Smaller slides followed at intervals, descending over the 3000-foot precipices. Thunder reverberated through the canyon, and altogether it was a night long to be remembered. These slides made one feel a little uncomfortable. "It would be most inconvenient," as we have heard some one say, "to wake in the morning and find ourselves wrapped up in a few tons of earth and rock."
On the evening of September the 26th we camped almost within sight of this same place, at the base of a 3000-foot sugar-loaf mountain on the right, tree-covered from top to bottom. Things were going too easily for us, it seemed; but we were in for a few reverses. It stormed much of the night and still drizzled when we embarked on the following morning.

**Exercise instructions:**
1) According to the canyon passage, at the base of what did the party camp on the evening of September 26th?
2) Write the next part of the canyon passage, picking up after its final sentence.

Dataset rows
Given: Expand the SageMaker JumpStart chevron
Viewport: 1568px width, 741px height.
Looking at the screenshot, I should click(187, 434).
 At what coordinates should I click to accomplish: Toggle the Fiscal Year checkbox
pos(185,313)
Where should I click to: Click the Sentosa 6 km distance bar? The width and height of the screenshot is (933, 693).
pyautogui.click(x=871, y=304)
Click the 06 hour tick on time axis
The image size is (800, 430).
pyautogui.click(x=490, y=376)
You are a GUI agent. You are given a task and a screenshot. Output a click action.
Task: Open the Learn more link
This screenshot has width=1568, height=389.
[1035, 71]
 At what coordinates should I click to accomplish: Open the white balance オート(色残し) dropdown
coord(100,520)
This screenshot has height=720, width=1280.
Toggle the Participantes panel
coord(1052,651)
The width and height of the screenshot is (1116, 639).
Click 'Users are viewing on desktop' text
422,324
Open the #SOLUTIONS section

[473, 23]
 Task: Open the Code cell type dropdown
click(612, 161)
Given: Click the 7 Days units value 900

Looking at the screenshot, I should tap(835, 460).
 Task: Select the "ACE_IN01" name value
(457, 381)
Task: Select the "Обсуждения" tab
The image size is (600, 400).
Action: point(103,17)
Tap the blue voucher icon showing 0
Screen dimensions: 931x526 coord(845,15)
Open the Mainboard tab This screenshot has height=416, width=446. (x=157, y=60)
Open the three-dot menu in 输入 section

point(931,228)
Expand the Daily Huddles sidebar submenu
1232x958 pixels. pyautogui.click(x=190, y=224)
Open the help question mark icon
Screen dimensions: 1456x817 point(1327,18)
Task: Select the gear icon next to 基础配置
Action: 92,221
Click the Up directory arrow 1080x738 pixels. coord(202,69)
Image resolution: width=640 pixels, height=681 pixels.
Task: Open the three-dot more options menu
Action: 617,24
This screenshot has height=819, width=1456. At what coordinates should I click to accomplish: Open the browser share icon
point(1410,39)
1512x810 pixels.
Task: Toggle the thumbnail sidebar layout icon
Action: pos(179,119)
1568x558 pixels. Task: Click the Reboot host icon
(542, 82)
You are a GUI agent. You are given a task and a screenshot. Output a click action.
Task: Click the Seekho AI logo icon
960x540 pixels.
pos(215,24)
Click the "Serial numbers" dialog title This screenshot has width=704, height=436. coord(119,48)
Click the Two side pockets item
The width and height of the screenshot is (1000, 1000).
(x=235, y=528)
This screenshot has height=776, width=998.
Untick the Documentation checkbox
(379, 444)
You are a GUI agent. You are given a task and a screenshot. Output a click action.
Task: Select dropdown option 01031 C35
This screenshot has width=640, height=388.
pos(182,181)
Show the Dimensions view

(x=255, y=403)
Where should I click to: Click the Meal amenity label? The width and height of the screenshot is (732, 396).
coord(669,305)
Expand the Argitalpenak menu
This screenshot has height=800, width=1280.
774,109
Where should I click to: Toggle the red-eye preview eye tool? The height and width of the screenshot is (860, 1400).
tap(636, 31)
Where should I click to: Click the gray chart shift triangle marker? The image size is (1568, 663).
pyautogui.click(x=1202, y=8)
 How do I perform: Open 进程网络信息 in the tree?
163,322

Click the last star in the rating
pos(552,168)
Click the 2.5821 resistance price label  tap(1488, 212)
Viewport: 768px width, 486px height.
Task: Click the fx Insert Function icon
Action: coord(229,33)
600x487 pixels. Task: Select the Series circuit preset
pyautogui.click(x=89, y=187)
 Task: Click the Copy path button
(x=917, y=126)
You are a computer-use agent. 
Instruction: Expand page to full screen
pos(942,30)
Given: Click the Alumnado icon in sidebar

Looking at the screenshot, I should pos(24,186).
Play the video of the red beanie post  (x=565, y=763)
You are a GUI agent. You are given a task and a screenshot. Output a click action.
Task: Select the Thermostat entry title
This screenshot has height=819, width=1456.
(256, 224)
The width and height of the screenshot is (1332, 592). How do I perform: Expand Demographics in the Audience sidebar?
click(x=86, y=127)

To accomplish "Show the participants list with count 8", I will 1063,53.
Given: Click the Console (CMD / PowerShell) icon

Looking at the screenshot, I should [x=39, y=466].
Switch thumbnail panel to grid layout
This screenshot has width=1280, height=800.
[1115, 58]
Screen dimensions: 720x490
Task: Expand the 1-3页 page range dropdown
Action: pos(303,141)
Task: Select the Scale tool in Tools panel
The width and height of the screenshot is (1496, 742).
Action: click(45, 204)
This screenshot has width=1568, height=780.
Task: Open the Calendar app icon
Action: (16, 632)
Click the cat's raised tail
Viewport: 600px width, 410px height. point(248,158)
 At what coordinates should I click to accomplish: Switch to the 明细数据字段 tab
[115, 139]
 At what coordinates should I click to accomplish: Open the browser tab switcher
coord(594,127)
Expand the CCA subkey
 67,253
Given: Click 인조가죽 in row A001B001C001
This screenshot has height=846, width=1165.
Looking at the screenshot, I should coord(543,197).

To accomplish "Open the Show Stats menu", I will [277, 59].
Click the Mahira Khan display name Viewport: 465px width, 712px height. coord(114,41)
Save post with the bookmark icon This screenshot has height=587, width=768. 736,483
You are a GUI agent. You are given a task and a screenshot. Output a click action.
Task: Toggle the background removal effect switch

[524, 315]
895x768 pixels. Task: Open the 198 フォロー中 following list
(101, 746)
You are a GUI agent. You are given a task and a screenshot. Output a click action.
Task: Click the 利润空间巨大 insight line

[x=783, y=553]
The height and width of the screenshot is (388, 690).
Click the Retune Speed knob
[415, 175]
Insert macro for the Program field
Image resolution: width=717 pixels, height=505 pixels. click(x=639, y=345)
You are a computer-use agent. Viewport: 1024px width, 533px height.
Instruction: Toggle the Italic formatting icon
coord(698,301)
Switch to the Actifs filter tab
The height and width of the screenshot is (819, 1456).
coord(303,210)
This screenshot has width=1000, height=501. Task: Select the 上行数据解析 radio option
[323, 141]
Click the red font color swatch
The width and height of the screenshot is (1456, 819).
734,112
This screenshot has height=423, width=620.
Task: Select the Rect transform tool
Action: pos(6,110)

**Task responses:**
1) A 3000-foot sugar-loaf mountain on the right, tree-covered from top to bottom.

2)
The Indian village is in the bottom of a 3000-foot canyon, half a mile wide and three miles long, covered with fertile fields, peach and apricot orchards. It even contained a few fig trees. Below the village the canyon narrowed to a hundred yards, with a level bottom, covered with a tangle of wild grape vines, cactus, and cottonwood trees.
With care and good fortune we would have enough provisions to last us to Diamond Creek. With our run the next day the inner gorge continued to deepen, the walls drew closer together, so that we now had a narrow gorge hemming us in with 3000-foot walls from which there was no escape. They were about a fourth of a mile apart at the top. A boat at the foot of one of these walls was merely an atom.